Prévia: O Tribunal de Justiça do Rio de Janeiro decidiu que o governo estadual deve indenizar as famílias de duas crianças mortas durante uma operação policial em 2020. A sentença destaca falhas na investigação das mortes e reafirma a responsabilidade do Estado em casos de violência policial.
Nesta semana, o Tribunal de Justiça do Estado do Rio de Janeiro proferiu uma decisão histórica ao condenar o governo do estado a indenizar as famílias de Emily Vitória, de 4 anos, e Rebecca dos Santos, de 7 anos. As meninas foram mortas em 4 de dezembro de 2020, durante uma ação policial na comunidade do Sapinho, em Duque de Caxias, na Baixada Fluminense. A sentença ainda cabe recurso, mas já marca um importante precedente na responsabilização do Estado em casos de violência policial.
A ação foi proposta pela Defensoria Pública e reconheceu não apenas o direito à reparação financeira, mas também a falhas graves na investigação criminal. O defensor público André Castro, do Núcleo de Defesa dos Direitos Humanos, ressaltou que a decisão judicial analisou a falta de critérios adequados na apuração das mortes, que até hoje não têm responsáveis identificados.

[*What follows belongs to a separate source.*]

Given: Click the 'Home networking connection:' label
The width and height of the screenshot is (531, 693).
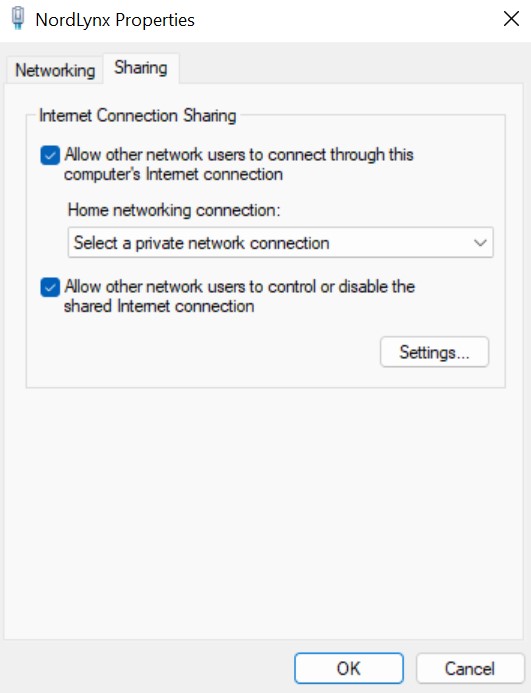Looking at the screenshot, I should coord(174,210).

Decisão Judicial e Direitos das Famílias
A juíza Cristiana Aparecida de Souza Donato determinou o pagamento de indenização por danos morais e pensão às famílias das vítimas. A magistrada citou uma súmula do Supremo Tribunal Federal que afirma que o Estado é responsável por mortes decorrentes de operações de segurança pública, mesmo quando a origem do disparo é inconclusiva.
Essa decisão é um marco, pois não apenas busca reparar o dano causado, mas também assegura o direito à verdade, permitindo que as famílias saibam quem são os responsáveis pelas mortes de Emily e Rebecca. Essa abordagem é fundamental para a construção de um sistema de justiça mais transparente e responsável.
O Caso das Crianças
As crianças brincavam na frente de casa quando foram atingidas por um disparo de fuzil durante uma ação da Polícia Militar. Testemunhas relataram que viram um flash de luz vindo da viatura policial, enquanto a investigação oficial atribuiu o tiro a criminosos não identificados. O laudo de balística indicou que as armas dos policiais eram compatíveis com o projétil que atingiu as meninas, mas não pôde confirmar a autoria do disparo.

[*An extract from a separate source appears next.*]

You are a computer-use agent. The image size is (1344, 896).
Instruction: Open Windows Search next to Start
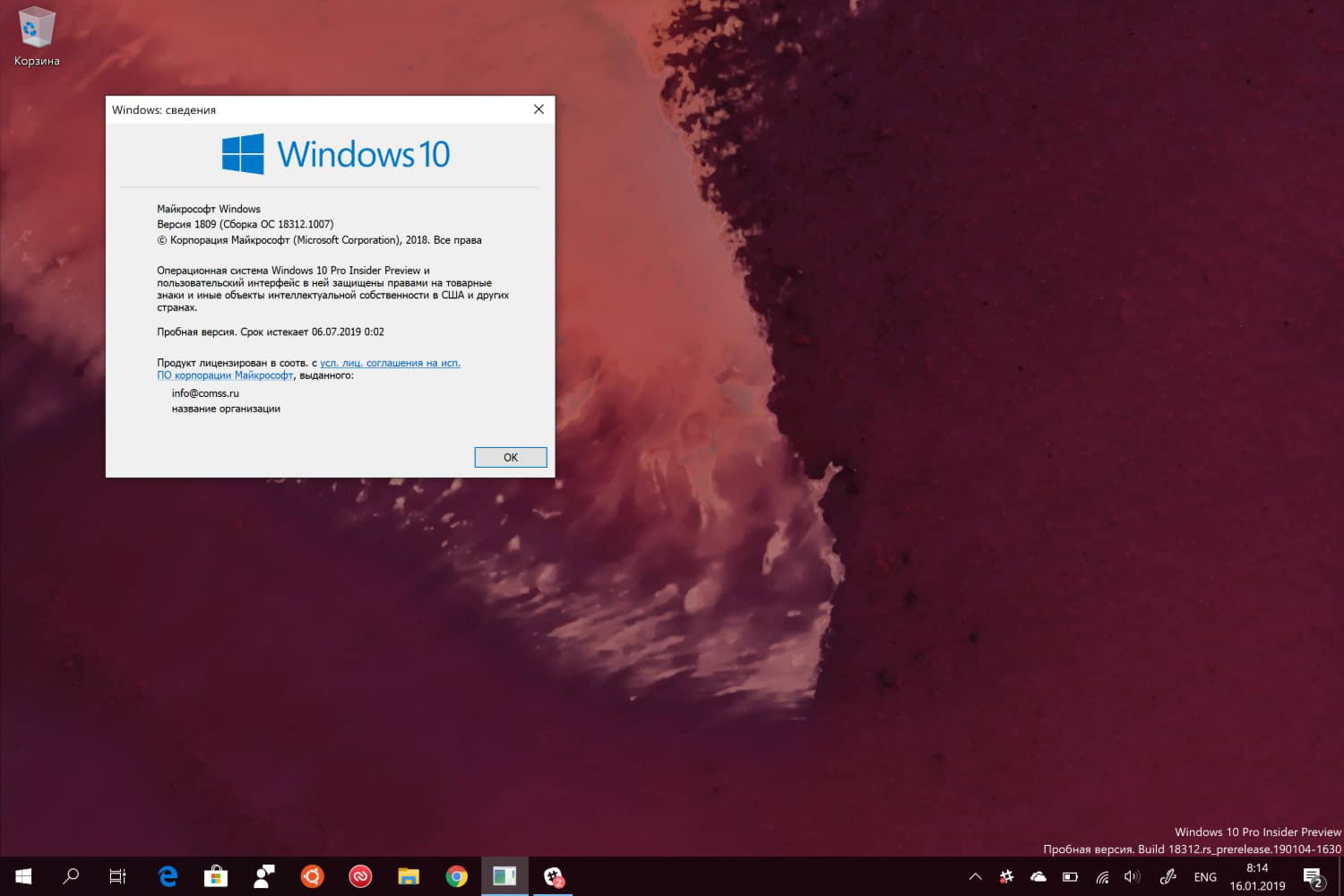[72, 876]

O processo criminal relacionado ao caso foi arquivado por falta de provas, deixando as famílias sem respostas sobre a responsabilidade pelas mortes. A Defensoria Pública destacou que a falta de clareza nas investigações é uma violação dos direitos das vítimas e de suas famílias.
Reconstrução do Caso
O Projeto Mirante, da Universidade Federal Fluminense, considerou a decisão do tribunal uma “vitória histórica”. Pesquisadores do projeto realizaram uma reconstrução detalhada do caso, utilizando medições e tecnologia de simulação 3D para esclarecer os eventos que levaram à tragédia.
A pesquisadora Liliana Sanjurjo afirmou que a análise das evidências revelou falhas significativas no laudo de reprodução simulada da época. O cruzamento de dados e imagens ajudou a comprovar a presença da viatura policial no momento do incidente, reforçando a necessidade de uma investigação mais rigorosa.
Posicionamento do Governo
O Governo do Estado do Rio de Janeiro, por meio de nota, informou que aguarda a análise de embargos de declaração feitos pela Defensoria Pública antes de decidir sobre um possível recurso. A nota também defendeu que as investigações concluíram que os disparos não partiram dos policiais, mas sim de traficantes que foram indiciados.
O governo destacou que diversas diligências foram realizadas durante a investigação, incluindo oitivas de testemunhas e perícias, mas a decisão do tribunal levanta questões sobre a eficácia dessas apurações e a necessidade de maior responsabilidade nas operações policiais.
Impacto da Violência Armada
Dados da plataforma Futuro Exterminado revelam que entre 2016 e 2026, 778 crianças e adolescentes foram baleados no Rio de Janeiro, com 347 vítimas durante operações policiais. Em 2020, 62 crianças foram atingidas, resultando em 26 mortes, incluindo as de Emily e Rebecca. Esses números evidenciam a urgência de uma discussão mais ampla sobre a violência armada e a segurança pública no estado.